Originally Traveller was meant to have no official setting at all. "I envisioned a generic rules set that would enable any science-fiction situation, from space opera to serious drama. One of the first reviews of the game said something like 'I won't play a roleplaying game that doesn't provide background and adventures,' and the editor interjected, 'And I won't play a game that constrains me like that.'

"I'll confess that was an awakening for me, and I realized I couldn't make this game all things to all players; I had to choose. Our reasoned corporate choice was to provide background and adventures for those who lacked the spare time to make up their own."

Elaborating on the setting Miller originated in the wargame Imperium, he and other designers - Chadwick, Loren Wiseman, William and Andrew Keith, and many more - drew inspiration from respected science fiction writers (Poul Anderson, H. Beam Piper, E. C. Tubb's Dumarest of Terra series) along with, as Traveller writer Loren Wiseman has put it, "a little Roman Empire, a little Star Wars, a lot of snippets of this and that from history and literature, all melded together."

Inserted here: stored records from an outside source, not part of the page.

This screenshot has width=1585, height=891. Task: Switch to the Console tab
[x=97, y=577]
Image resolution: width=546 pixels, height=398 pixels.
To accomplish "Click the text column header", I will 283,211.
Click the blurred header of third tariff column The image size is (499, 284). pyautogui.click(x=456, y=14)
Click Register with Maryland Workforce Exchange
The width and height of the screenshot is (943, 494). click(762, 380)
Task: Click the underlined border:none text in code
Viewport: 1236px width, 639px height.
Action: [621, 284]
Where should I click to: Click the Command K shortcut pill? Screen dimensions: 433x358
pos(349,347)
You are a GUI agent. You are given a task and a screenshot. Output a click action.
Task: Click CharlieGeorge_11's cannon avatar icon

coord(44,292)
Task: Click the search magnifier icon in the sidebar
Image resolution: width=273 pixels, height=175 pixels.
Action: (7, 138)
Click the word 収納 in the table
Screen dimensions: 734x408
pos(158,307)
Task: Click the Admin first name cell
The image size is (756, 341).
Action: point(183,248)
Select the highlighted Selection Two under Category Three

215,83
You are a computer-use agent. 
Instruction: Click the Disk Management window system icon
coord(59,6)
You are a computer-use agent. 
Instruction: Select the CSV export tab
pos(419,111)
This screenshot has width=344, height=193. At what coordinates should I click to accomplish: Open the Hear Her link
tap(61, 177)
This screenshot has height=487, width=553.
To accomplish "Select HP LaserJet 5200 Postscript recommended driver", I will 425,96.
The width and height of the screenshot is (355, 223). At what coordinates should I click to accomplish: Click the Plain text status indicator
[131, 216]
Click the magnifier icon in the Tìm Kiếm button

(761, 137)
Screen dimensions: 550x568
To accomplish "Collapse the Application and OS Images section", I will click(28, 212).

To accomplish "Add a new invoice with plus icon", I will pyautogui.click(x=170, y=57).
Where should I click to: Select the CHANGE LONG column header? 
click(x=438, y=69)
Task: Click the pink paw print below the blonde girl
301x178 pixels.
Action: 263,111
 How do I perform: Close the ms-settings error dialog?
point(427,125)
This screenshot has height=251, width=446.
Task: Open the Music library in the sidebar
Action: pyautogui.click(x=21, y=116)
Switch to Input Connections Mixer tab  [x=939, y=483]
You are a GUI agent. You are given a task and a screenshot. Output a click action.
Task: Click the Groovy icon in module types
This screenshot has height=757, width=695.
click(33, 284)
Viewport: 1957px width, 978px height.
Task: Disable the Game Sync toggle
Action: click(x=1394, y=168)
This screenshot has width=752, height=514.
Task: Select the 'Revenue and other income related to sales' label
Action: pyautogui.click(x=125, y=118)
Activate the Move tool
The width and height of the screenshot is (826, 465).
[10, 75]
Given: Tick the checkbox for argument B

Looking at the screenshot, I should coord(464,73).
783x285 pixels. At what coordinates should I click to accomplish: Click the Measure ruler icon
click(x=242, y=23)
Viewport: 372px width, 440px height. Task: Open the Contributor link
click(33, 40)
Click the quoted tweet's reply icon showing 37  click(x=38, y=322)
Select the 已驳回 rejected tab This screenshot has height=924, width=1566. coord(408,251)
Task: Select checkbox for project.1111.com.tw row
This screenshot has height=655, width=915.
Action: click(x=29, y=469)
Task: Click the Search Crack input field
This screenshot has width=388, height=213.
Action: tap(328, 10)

Unusually among early RPGs, Classic Traveller made explicit some of its setting's baseline assumptions and requirements - for instance, interstellar communication is limited by the speed of travel. The Traveller support line articulated one of the earliest adventure design patterns, a plot description using five narrative elements: the Enigma (the lure that draws the player characters into the adventure), the Push (their motive for escaping their current circumstances), the Pull (the reward they expect), the Gimmick (the, uh, gimmick) and the Twist (a narrative surprise).

But the Classic books gave little hint about the nature of these elements or what the designers expected PCs to do. A 1980 collection of mini-adventures, 76 Patrons, provided an eye-opening hint: Most of its mission-givers were crooks hiring the PCs to commit theft, espionage, kidnapping and murder. Other supplements introduced many legitimate professions, such as mercenaries and planetary scouts.

Few roleplaying campaign settings betray any sense of the designer's personal politics. Though some of his source materials (notably Poul Anderson's Polesotechnic League stories) express overt political ideas, Miller took a more low-key approach. Nonetheless, "The Traveller universe of the future was indeed reflective of my own personal politics," he says. "One of the important phrases in character generation (written back in 1977) was an admonition that characters could be any gender or any race. Today it's a no-brainer that a character can be a woman rather than a man; back then, I thought it was a no-brainer as well, but I heard plenty of approving feedback for saying it explicitly."

Miller expressed a similar idea with the Imperium's Major and Minor Races. "The Traveller universe chronicled six Major Races that dominated charted space, and lots of minor races that were inferior in influence or power. The game spent three or four years detailing this institutionalized racism throughout the universe, and then began to show the fallacies of the concept. We showed there wasn't even firm agreement on which Six Races were members of the Major Race concept. Then we revealed that one of the Major Races (the Aslan) didn't meet the criteria we had previously stated.

"So we were showing an institutionalized racism as part of the all-pervasive culture of the future, and getting players to buy into it as part of this fictional universe, and after they did, tearing it down and showing its flaws."